Updated: Jan 19, 2022
Lobelia (Lobelia erinus) is an attractive annual plant that blooms profusely from early summer to the first frost in autumn. The plant is available in compact, bushy forms or trailing varieties. Although it’s possible to propagate lobelia from seed, many gardeners prefer instant color provided by young, nursery-grown plants. Lobelia is perennial in U.S. Department of Agriculture plant hardiness zones 10 and 11.
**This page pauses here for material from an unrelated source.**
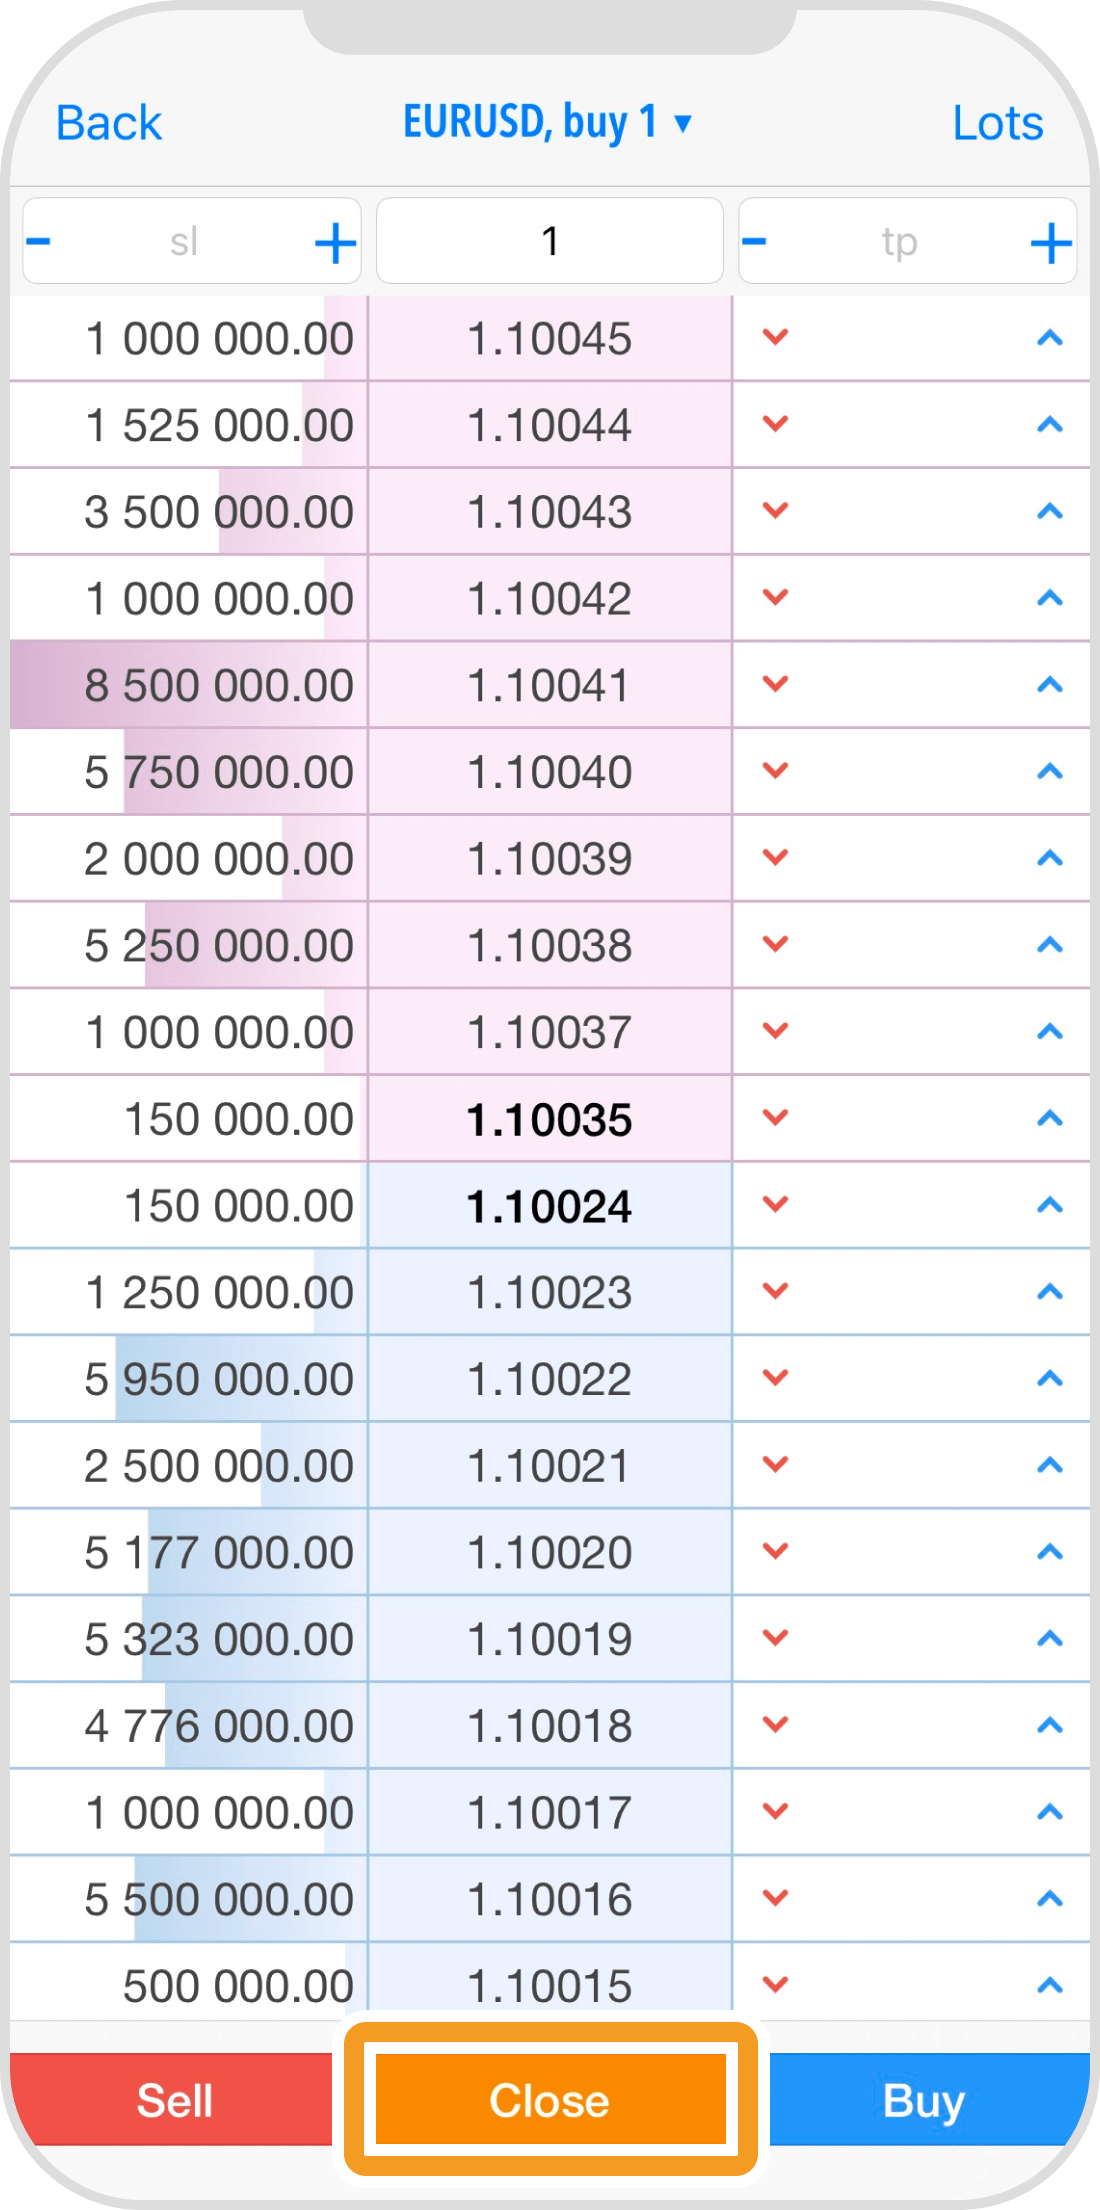Viewport: 1100px width, 2210px height.
Task: Tap red down arrow on 1.10035 row
Action: [775, 1117]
Lobelia is a small plant that generally grows to heights no taller than 10 inches. Bush types spread only five to nine inches, but trailing varieties expand as much as 1 1/2 feet. Although electric blue lobelia is the most common hue, the plant is available in a variety of colors including white, pastels of lavender or pink and vibrant purples and reds. The blooms sometimes take a break during the hottest part of summer, returning to full bloom when temperatures drop in autumn.
Lobelia is available in a number of cultivars, including “Blue Moon,” which displays dark blue flowers, and “Crystal Palace,” a familiar variety with deep blue blooms and greenish-bronze foliage. “Rosamunde” is one of the few varieties that displays bright red blooms, while “Paper Moon” is stunning with pure white flowers. “Sapphire” is a trailing, purple variety, and “Waterfall” is an unusually tall variety at 12 inches, in colors of white, lavender and blue.
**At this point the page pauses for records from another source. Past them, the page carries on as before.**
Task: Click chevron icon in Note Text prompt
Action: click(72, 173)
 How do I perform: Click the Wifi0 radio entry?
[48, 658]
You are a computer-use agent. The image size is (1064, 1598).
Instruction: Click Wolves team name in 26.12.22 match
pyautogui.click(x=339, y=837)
Lobelia is a good choice for a rock garden or butterfly garden, as several butterfly species are attracted to the sweet nectar and bright colors. Hummingbirds love lobelia in shades of red or bright purple. Lobelia is stunning along a border, as a mass planting in a flower bed, or cascading over the sides of a patio container or window box.
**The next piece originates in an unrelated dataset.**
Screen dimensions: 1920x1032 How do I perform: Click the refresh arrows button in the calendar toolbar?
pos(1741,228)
Lobelia thrives in full sun but benefits from afternoon shade in hot climates. Any type of well-drained soil is suitable, including sandy, clay, or acidic soil. Although the plant blooms best in cool weather, it also performs well in climates with sunny, cool summers. Lobelia is rarely bothered by pests and disease, but too much moisture may result in root rot or stem rot. Water at the base of the plant to keep the foliage dry, and allow the soil to dry slightly between waterings. Lobelia benefits from application of a general-purpose garden fertilizer every other week throughout the blooming season.